About 27 percent of local epilepsy patients have drug-resistant epilepsy (DRE), and the nation needs to actively introduce new anti-epileptic drugs (AEDs) to treat them effectively, neurologists said. DRE refers to a condition when two AEDs have failed to control seizures.

Korean Epilepsy Society’s (KES) Drug Committee recently released a survey on 108 local epilepsy specialists who have prescribed AEDs.

Epilepsy is one of the three major brain diseases. Patients with epilepsy experience seizures repeatedly occurring from various causes and complex onset processes. Seizures occur suddenly when brain cells in a specific brain region are temporarily overexcited or when the brain loses inhibitory power, resulting in a loss of balance and control.

The local incidence and prevalence of epilepsy have continued to increase in the past eight years.

According to data from the National Health Insurance Service from 2009 to 2017, the incidence went up from 28.7 per 100,000 population in 2009 to 35.4 per 100,000 in 2017, and the prevalence, from 3.4 per 1,000 people in 2009 to 4.8 per 1,000 in 2017.

The problem is that a high proportion of epilepsy patients do not benefit from existing drugs.

Epilepsy is primarily treated with drugs, and seizures are controlled through anticonvulsants with a mechanism suitable for the patient.

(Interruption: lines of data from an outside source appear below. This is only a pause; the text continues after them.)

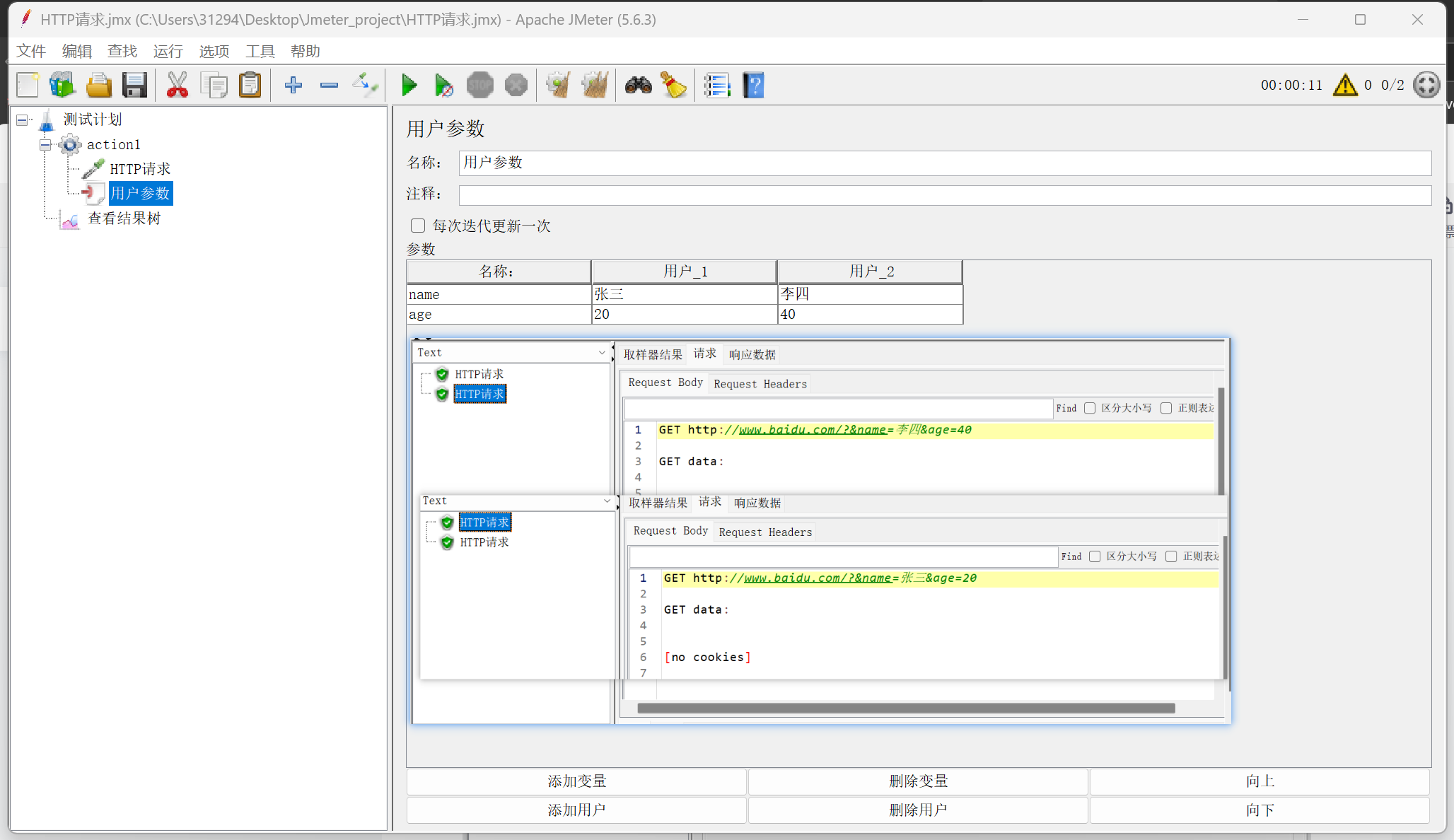Image resolution: width=1454 pixels, height=840 pixels.
Task: Click the broom Reset Search icon
Action: (674, 86)
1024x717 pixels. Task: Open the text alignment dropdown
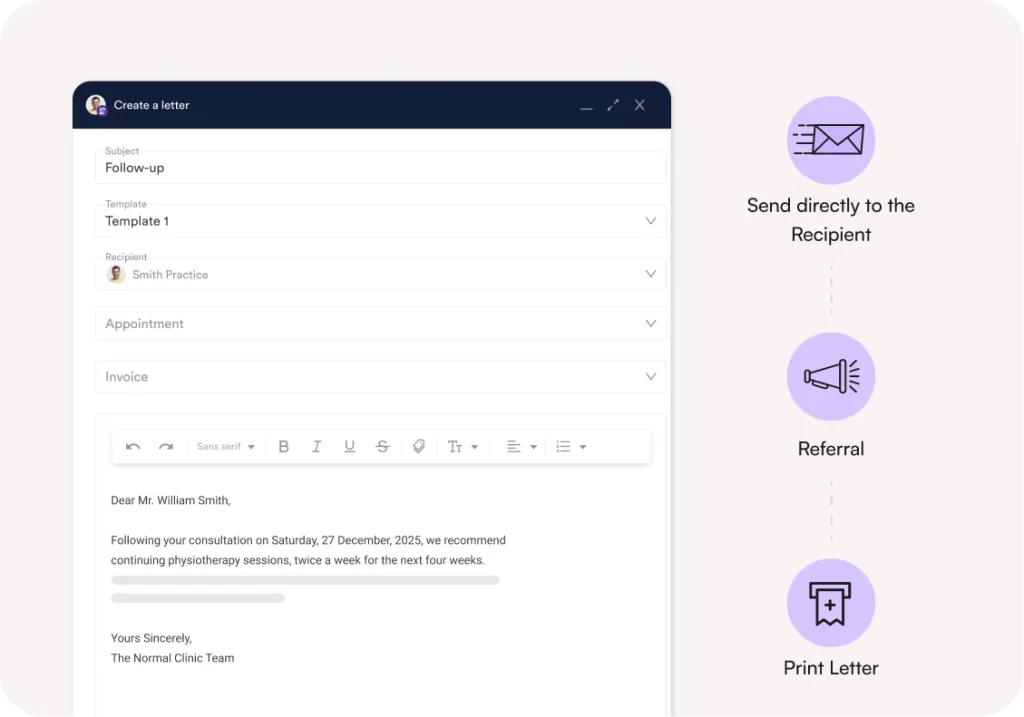click(x=521, y=447)
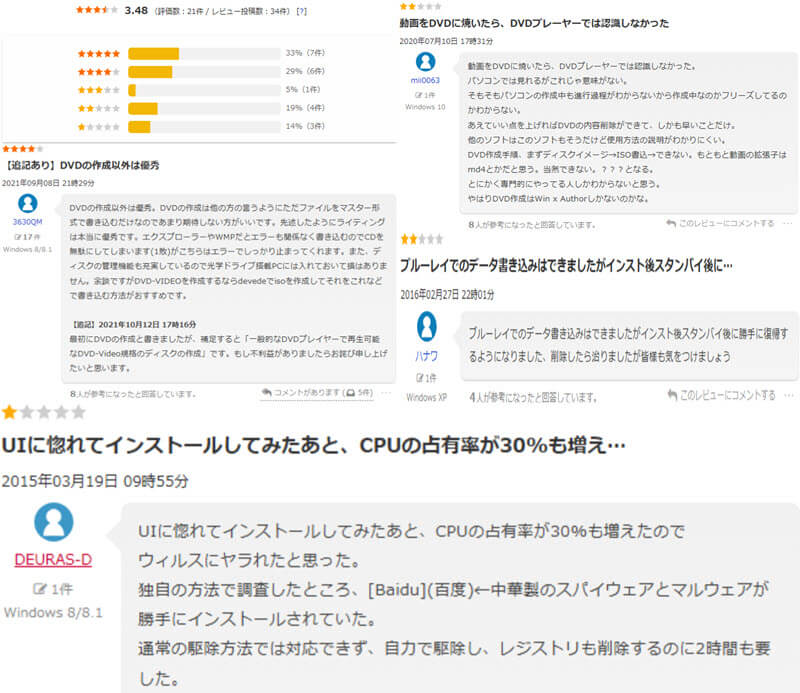Click このレビューにコメントする under ハナワ's review
800x693 pixels.
pos(728,395)
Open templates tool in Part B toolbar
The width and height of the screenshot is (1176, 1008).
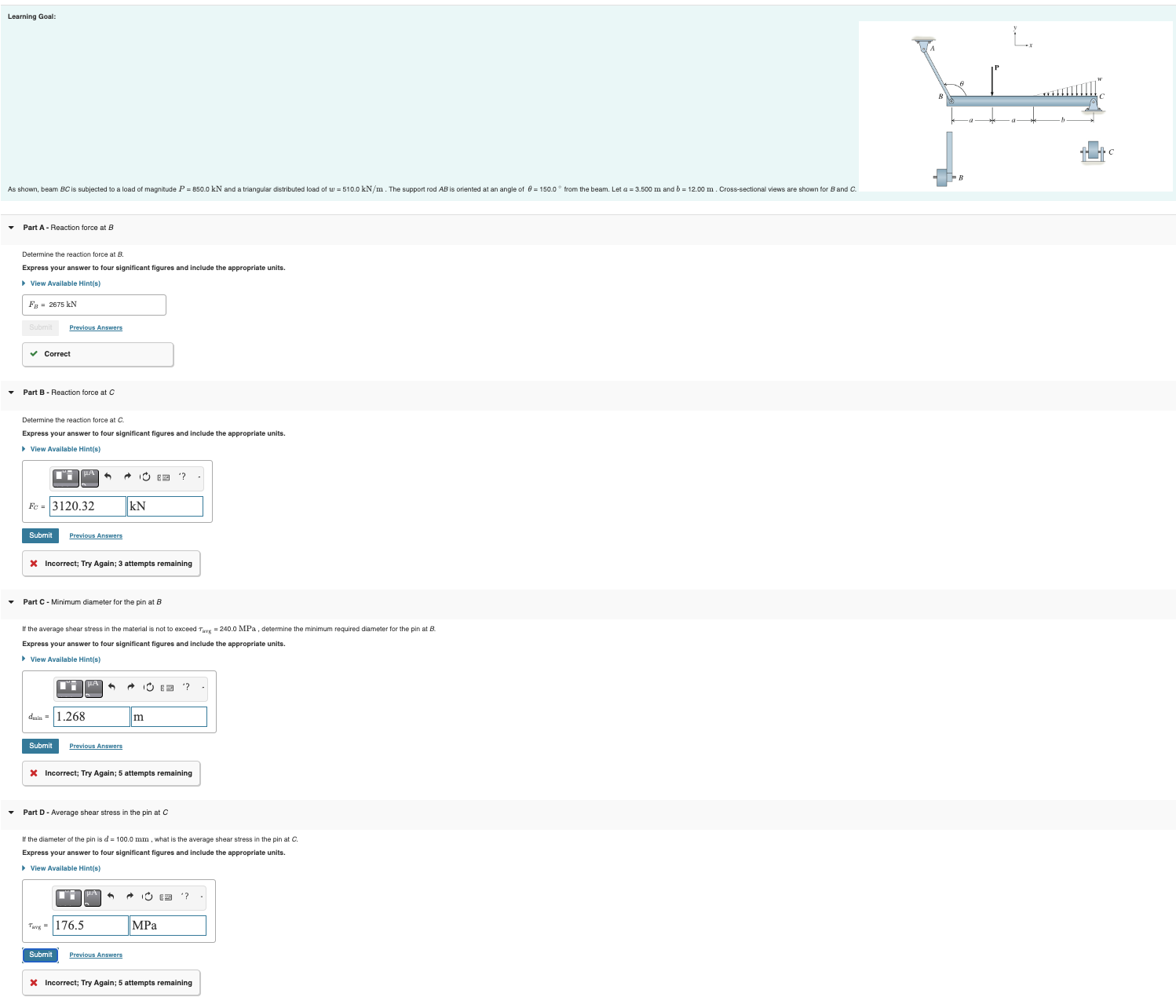point(66,477)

However, when two or more drugs do not control seizures, the disease is classified as DRE, a severe, intractable disease. About 30 percent of Korean epilepsy patients fall under this category.

The latest survey by the KEC also showed similar results. Neurologists said about 27 percent of their epilepsy patients failed to control seizures despite using two drugs.

The doctors picked “lack of efficacy” (57.4 percent), “adverse reactions” (20.4 percent), and “compliance” as the causes of failure to control seizures.

In particular, the “lack of efficacy” response came from all neurologists, regardless of the hospital type, clinical experience, region, or expertise. This shows that there was an unmet need among physicians for expanding AED options, the KES said.

Professor Seo Dae-won of neurology at the Samsung Medical Center, who conducted the poll, said over half of the respondents (54.5 percent) said adding a new AED to a DRE patient could control seizures.

“When specialists added drugs to patients who failed treatment despite taking five or more drugs, they considered the drug’s mechanism of action first. This suggests that we need to introduce new anticonvulsants actively,” he said.

According to the KES, AEDs are classified into four types depending on their mechanisms – inhibit ion channels to control the excitability of nerve cells, enhance the action of inhibitory neurotransmitters, weaken excitatory neurotransmission, or regulate the secretion of neurotransmitters.

Overseas guidelines also noted that physicians should make more delicate considerations when selecting drugs for patients with DRE.

The American Academy of Neurology made guidelines for DRE patients, separately from newly diagnosed epilepsy patients.

According to the guidelines, when selecting AEDs for DRE patients, neurologists should consider the seizure and syndrome type, patient age, concomitant medications, tolerability to anti-seizure drugs, safety, and efficacy.

“When treating DRE patients, we are worried about their adverse reactions and compliance with the increasing number of medications,” Seo said. “Thus, we should keep introducing new AED options, use them in parallel with existing drugs, and if it works, we could even reduce the number of drugs.”

In Korea, 18 AEDs are reimbursable. However, he added that patients do not have many treatment options, given the drug combination for each patient and the treatment tendency for epilepsy.